また、おやつとして与えた場合は、1日に必要なカロリーの10%程度に留めるべきと言われています。このカロリーから計算すると、与えて良い目安量は以下のようになります。
・小型(2~5kg) 34g~67g(中1/6個~中1/3個)
・中型(6~15kg) 77g~153g(中1/3~中5/6個)
・大型(20~50kg) 189g~376g(小1個~中1.5個)
上記は健康な犬の場合の目安であり、腎臓や肝臓病など、内臓疾患の場合には、もっと少なくした方が良いでしょう。
与え方
皮には汚れだけでなく、農薬が残っている場合があるので、よく洗ってからあげましょう。皮は一緒に小さく刻んであげれば問題ありませんが、種と芯は取り除いてください。また、大きなブロックであげてしまうと、丸呑みして食道に詰まったり、消化が追いつかずに嘔吐や下痢を起こす場合がありますので、小さく切って与えるようにしてください。
りんごの果糖の害を軽減させるために
りんごはGI値の低い果物ではありますが、果糖が含まれています。そのため血糖値が上がる可能性、ブドウ糖に変換されるデメリットがあります。少量であれば、 あげても大丈夫です。
【基準】
高GI値:61以下
低GI値:60以下
リンゴのGI値:36
ダイエットが必要な場合や、糖尿病の愛犬ちゃんには、りんご単独ではなく茹でた野菜と一緒に与えることをおすすめします。

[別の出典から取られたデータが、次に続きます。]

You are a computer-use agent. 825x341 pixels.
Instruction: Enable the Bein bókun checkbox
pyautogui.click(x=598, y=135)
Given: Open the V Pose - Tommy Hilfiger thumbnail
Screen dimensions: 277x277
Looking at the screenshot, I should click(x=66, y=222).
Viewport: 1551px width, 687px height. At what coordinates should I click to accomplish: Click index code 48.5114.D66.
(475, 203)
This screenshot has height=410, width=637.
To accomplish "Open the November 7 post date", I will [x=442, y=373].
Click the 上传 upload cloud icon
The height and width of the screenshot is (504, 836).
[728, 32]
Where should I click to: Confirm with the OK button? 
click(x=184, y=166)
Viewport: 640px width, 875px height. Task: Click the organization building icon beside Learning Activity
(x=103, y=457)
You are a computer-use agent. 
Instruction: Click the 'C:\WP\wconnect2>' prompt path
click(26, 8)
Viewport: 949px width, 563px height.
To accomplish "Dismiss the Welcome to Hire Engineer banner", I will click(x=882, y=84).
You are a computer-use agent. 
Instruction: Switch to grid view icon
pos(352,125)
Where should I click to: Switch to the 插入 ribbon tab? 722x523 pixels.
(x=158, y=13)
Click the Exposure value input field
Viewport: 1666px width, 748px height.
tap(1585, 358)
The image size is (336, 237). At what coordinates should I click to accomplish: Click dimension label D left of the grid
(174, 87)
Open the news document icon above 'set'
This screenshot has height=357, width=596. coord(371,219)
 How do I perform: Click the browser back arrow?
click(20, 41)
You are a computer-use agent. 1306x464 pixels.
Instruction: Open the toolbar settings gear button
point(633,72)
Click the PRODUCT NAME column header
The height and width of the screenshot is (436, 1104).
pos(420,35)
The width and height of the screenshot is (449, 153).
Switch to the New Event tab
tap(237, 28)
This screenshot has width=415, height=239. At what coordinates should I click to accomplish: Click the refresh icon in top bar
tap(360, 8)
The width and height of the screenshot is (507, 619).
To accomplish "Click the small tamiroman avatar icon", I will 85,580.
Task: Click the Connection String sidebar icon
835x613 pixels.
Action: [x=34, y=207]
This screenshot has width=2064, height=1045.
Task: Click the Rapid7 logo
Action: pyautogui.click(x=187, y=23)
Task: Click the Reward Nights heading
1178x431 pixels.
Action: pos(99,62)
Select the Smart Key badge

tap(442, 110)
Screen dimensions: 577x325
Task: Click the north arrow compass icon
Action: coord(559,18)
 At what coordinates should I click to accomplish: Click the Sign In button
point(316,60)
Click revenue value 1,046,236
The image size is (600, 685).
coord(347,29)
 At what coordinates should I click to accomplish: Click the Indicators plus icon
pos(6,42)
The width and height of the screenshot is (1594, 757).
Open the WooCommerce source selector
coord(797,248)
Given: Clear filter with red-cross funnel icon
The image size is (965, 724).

食物繊維で果糖を薄めることができますし、余分な果糖を絡みとり、排出する働きがあるため、より果糖のデメリットを排除できるという点で有効です。ゆでた野菜で食物繊維を作るレシピは以下の通りです。
◆サキニコブ(血糖値を上げにくい野菜)
さつまいも・きのこ・人参・小松菜・ブロッコリー
いずれも必ず細かくみじん切りし、3~10分茹でて、ゆで汁は捨てましょう。※焼く、蒸す、レンジはNG
糖分や不要な栄養成分が流れ出ているゆで汁を捨てる事が大切です。
・フード:ゆで野菜:りんごの割合=1:1:1 または 2:1:1
特にシニア期や内臓疾患のある犬猫ちゃんにはこの様な工夫をしてあげると無難でしょう。
りんごの与え方のまとめ
与える場合には、種・芯・葉・茎は取り除き、皮はよく洗って小さくカットしましょう。
初めて与える時は少量にとどめ、愛犬の様子をよく観察して、体質・状態に合わない場合には与えるのを控えましょう。また、果糖のデメリットを薄める場合には、ゆで野菜を1:1で混ぜて与えるのがお勧めです。
まとめ

手に入りやすく、栄養的にも犬にメリットのあるりんご。甘い香りとシャリシャリとした食感が大好きな愛犬も多く、おやつとして与えることができる果物です。
しかし、どんなものでも与え過ぎるとデメリットが生じます。
生で与える場合には少量で留める。
果糖(糖質)の害を中和させるために同量のゆで野菜と一緒に摂る
おやつとしての適量を守って、与え過ぎには注意しましょう。